If you haven't seen the news already, there are big moves afoot in Symbian-land. Nokia has made a cash offer to buy the shares of its partners in Symbian Limited, offering around 264 million Euros in total. Sony Ericsson, Panasonic and Siemens have already accepted.
Alongside that, Nokia has established something called the Symbian Foundation, with founder partners including AT&T, LG, Motorola, NTT DoCoMo, Samsung, Sony Ericsson, ST Microelectronics, Texas Instruments and Vodafone.
The simple way of portraying this is an effort to make Symbian a stronger competitor for rival platforms like Android, LiMo and the iPhone. That certainly seems to be the gist of Nokia CEO Olli-Pekka Kallasvuo's comments:
"Symbian is already the leading open platform for mobile devices. Through this acquisition and the establishment of the Symbian Foundation, it will undisputedly be the most attractive platform for mobile innovation," he says.
"We will drive efficient, open innovation by unifying the platform and simplifying the software supply chain, leveraging our experience from mobile devices."
This'll include uniting Symbian, S60, UIQ and DoCoMo's MOAP platform in one "unified platform with common UI framework", which will be available to all members of the new Foundation under a royalty-free licence.
That's the general gist, anyway, with tech sites already running with the idea of Symbian as "an open-source Android killer". But what does it mean for gaming?
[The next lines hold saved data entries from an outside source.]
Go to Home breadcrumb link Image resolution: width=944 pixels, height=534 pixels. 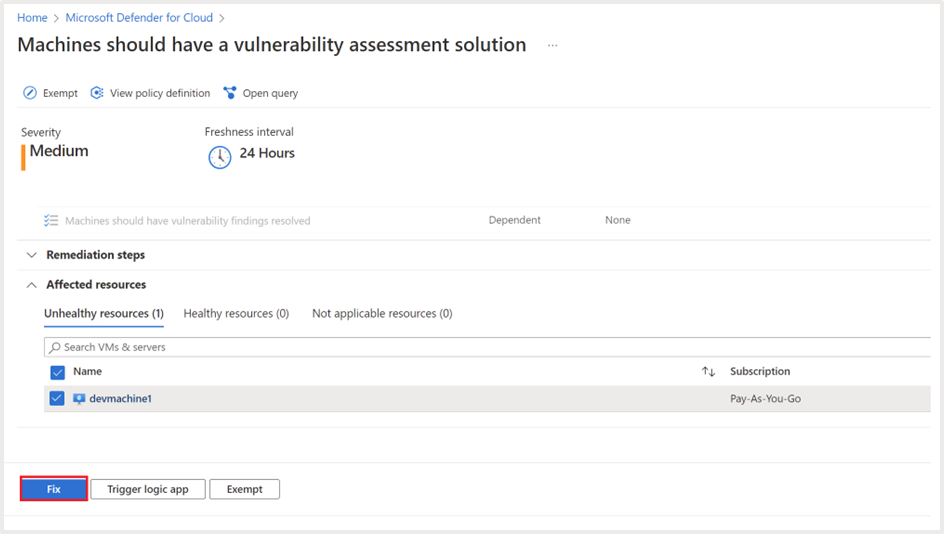tap(32, 18)
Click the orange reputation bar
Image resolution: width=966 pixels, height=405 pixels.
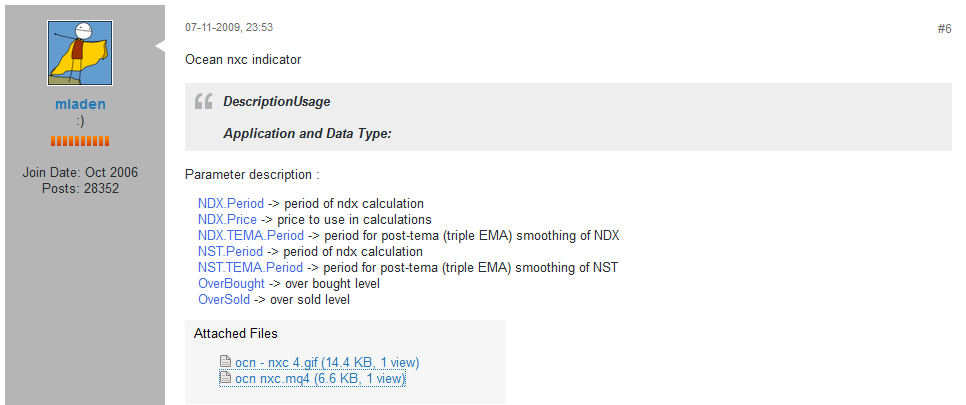(80, 141)
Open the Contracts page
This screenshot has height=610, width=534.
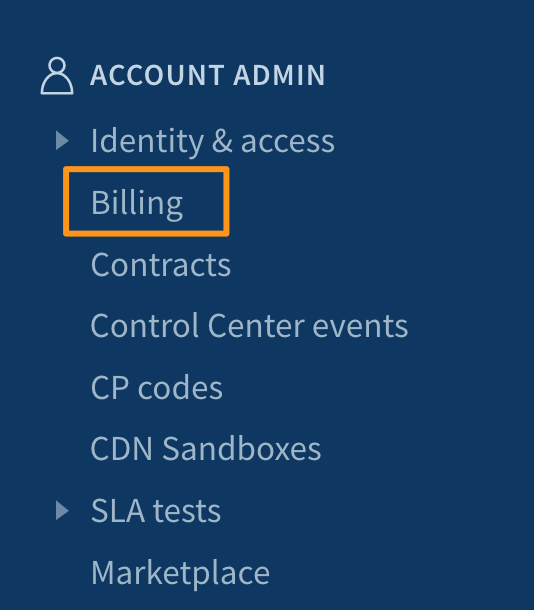coord(161,264)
Will the new unified platform go further than Symbian has in attracting mobile games publishers?
"It is a very interesting move," says Julian Jones of Ideaworks3D, the UK-based developer that's focused on native platforms. "This should reduce Symbian UI fragmentation, and our Airplay technology will fully support all updates to the Symbian operating system."
The idealist in me wonders whether the Symbian Foundation now makes it more likely that Nokia could roll out its N-Gage mobile games service for other manufacturers' handsets, too. But the company appears to have its hands full making N-Gage work on its own phones for now, so perhaps not.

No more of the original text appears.